DIRECTIONS | An exact copy of the data below is required; return it in full.

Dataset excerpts
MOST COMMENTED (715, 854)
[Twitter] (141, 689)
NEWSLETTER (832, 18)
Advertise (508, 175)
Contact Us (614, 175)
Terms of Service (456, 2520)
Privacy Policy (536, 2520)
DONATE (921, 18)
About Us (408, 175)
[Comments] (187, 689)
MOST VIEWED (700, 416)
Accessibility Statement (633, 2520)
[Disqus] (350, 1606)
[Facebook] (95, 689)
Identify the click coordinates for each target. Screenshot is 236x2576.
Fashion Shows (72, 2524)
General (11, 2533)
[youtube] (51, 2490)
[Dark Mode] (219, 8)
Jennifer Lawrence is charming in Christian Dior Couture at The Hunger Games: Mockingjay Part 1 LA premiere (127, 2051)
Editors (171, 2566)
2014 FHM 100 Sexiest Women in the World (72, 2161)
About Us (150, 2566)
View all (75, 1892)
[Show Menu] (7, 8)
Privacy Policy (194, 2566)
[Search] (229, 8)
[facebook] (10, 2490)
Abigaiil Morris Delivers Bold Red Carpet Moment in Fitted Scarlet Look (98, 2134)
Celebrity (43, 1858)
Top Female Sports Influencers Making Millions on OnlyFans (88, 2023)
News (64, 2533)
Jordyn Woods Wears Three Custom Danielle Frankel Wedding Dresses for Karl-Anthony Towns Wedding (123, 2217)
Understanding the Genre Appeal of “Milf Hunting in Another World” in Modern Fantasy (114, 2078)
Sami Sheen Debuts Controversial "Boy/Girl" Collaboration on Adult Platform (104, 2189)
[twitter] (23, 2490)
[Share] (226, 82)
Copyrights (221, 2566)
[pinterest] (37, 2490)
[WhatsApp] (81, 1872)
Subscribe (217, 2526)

TASK SOLUTION |
MOST COMMENTED (715, 854)
[Twitter] (141, 689)
NEWSLETTER (832, 18)
Advertise (508, 175)
Contact Us (614, 175)
Terms of Service (456, 2520)
Privacy Policy (536, 2520)
DONATE (921, 18)
About Us (408, 175)
[Comments] (187, 689)
MOST VIEWED (700, 416)
Accessibility Statement (633, 2520)
[Disqus] (350, 1606)
[Facebook] (95, 689)
Identify the click coordinates for each target. Screenshot is 236x2576.
Fashion Shows (72, 2524)
General (11, 2533)
[youtube] (51, 2490)
[Dark Mode] (219, 8)
Jennifer Lawrence is charming in Christian Dior Couture at The Hunger Games: Mockingjay Part 1 LA premiere (127, 2051)
Editors (171, 2566)
2014 FHM 100 Sexiest Women in the World (72, 2161)
About Us (150, 2566)
View all (75, 1892)
[Show Menu] (7, 8)
Privacy Policy (194, 2566)
[Search] (229, 8)
[facebook] (10, 2490)
Abigaiil Morris Delivers Bold Red Carpet Moment in Fitted Scarlet Look (98, 2134)
Celebrity (43, 1858)
Top Female Sports Influencers Making Millions on OnlyFans (88, 2023)
News (64, 2533)
Jordyn Woods Wears Three Custom Danielle Frankel Wedding Dresses for Karl-Anthony Towns Wedding (123, 2217)
Understanding the Genre Appeal of “Milf Hunting in Another World” in Modern Fantasy (114, 2078)
Sami Sheen Debuts Controversial "Boy/Girl" Collaboration on Adult Platform (104, 2189)
[twitter] (23, 2490)
[Share] (226, 82)
Copyrights (221, 2566)
[pinterest] (37, 2490)
[WhatsApp] (81, 1872)
Subscribe (217, 2526)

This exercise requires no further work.